So when I create a registry, and use it with m/schema, does that registry get saved with the schema (in -options)?

dcj03:04:14

WRT:

What is the meaning/use of the :name key in the mt/transformer input map?
Is it the case that executing mt/transformer {:name :foo :decode ... :encode...} registers that transformer via the key :foo somewhere, and it can be retrieved via mt/transformer {:name :foo}) ?

dcj03:04:14

Does a transformer that uses {:compile have to be defined inline within a specific schema, or can it be a "general" transformer that gets called against any schema ? The README example shows `

{:compile '(fn [schema _]
What is the second arg to that function (ignored here) ?

ikitommi06:04:26

:name in transformer is used for property-based transformation, I think only unqualified work right now (could be changed to support qualified too), having a transformer named :postgres allows one to define :encode/postgres and :decode/postgres keys in schema properties • currently no other used built-in keys than :registry in options, you can add you own - options are passed in mostly all user-defined callback functions. You should namespace your own option keys, just like custom schema property values, to avoid clashes • Schemas should save the options they were created with.

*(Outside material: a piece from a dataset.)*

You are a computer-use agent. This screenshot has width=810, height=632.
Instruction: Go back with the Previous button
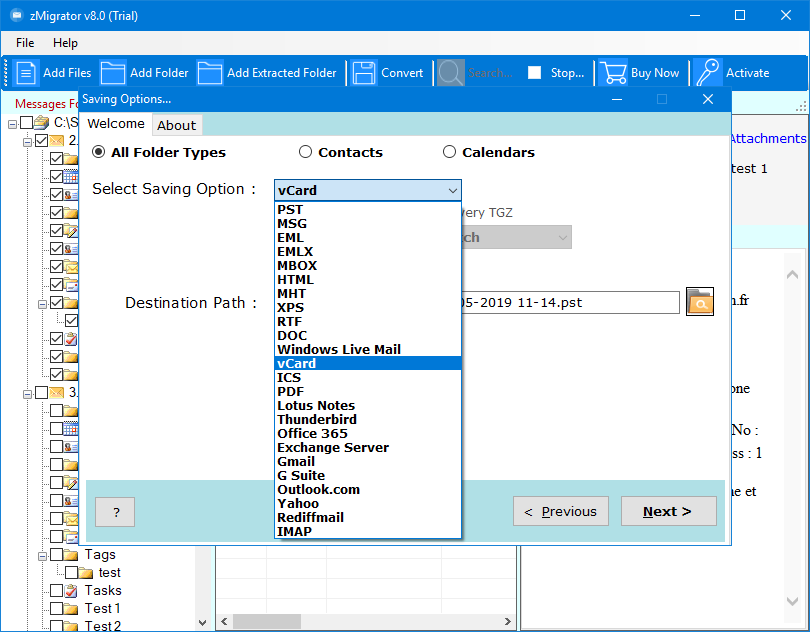tap(560, 511)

I believe all in-built schemas do that. • :compile - it’s a feature of the interceptor, so can be used for general stuff, see the default-transformer (adding default values to schemas if missing): https://github.com/metosin/malli/blob/master/src/malli/transform.cljc#L315-L341 • second arg is the options

ikitommi06:04:46

I would like to see to options be One place to customize how malli works: defining the registry, adding error messages & localizations (https://github.com/metosin/malli/blob/master/src/malli/error.cljc#L5-L55), generarators etc, whether to use serializable functions or not (sci adds some to the bundle size in cljs) etc.

ikitommi06:04:54

having a malli schema to define the core malli options would also give good errors on invalid options 😉

ikitommi06:04:35

@dcj here’s the line: only non-qualified transformer names are supported right now https://github.com/metosin/malli/blob/master/src/malli/transform.cljc#L60. Issue & PR welcome if you want qualified too.

ikitommi06:04:19

can you ask for the entries: (satisfies? malli.core/MapSchema schema)

ikitommi06:04:00

looking at the source:

(defn map-entries
  "Returns a sequence of 3-element map-entry tuples of type `key ?properties schema`"
  ([?schema]
   (map-entries ?schema nil))
  ([?schema options]
   (if-let [schema (schema ?schema options)]
     (if (satisfies? MapSchema schema)
       (-map-entries schema)))))

ikitommi06:04:12

so, return nil or entries.

dcj06:04:32

@ikitommi no current need for qualified transformer names. Thank you again for all these answers. I will need to experiment/study transformers more tomorrow...

dcj06:04:11

@ikitommi Can :decode/foo keys in schema props be on the props for a single key in map, or only at the top :map level?

ikitommi06:04:45

all schemas, but not currently the map-entries, later, see https://github.com/metosin/malli/issues/86

ikitommi06:04:25

but this works:

[:map
 [:x [int? {:decode/postgre ...}]]]

ikitommi07:04:47

the parent-child thing (and support for recursive schemas) is the last big thing to resolve before a release. Ideas welcome on that.

pithyless12:04:33

What kind of naming conventions have people found useful for malli-specs? In clojure.spec, one has a separate registry of names (s/def ::user) but malli just uses existing ns vars. Some idioms I've seen: user-schema, User, ns.just.specs/user ; a plain (def user) I'm afraid will clash too frequently with other/local bindings in your domain.

dcj16:04:18

@pithyless Never having used malli 'in anger', my plan is to create a new/separate project/repo definitions to hold schemas and the like for a collection of interrelated projects. There will be subdirectories within definitions for specific domains, each with its own schema file/ns. So: definitions.foo.schema Within each schema file/ns I will just def the indvidual schemas, eg (def measurement (m/schema ...) I'll require these as needed like this: [definitions.foo.schema :as foo.schema] So then I'll access as foo.schema/measurement Disclaimer: Currently re-writing some code using my third schema tool, third database access library, and third time library, so clearly I can't get anything right the first N times 🙂

dcj19:04:33

I'm having trouble groking property-based transformation. Here is a simplified example:

(def my-schema
  (m/schema
   [:map {:closed true
          :encode/postgres csk/->kebab-case-keyword
          :decode/postgres csk/->snake_case_keyword}
    [:id             {:optional true
                      :postgres/type :bigserial
                      :postgres/key  :primary} int?]
    [:instrument-id  {:postgres/type :bigint
                      :postgres/null? false} int?]
    ]
   ))

(def sample
  {:id 12345
   :instrument-id 67890})

(m/decode my-schema sample (mt/key-transformer {:name :postgres}))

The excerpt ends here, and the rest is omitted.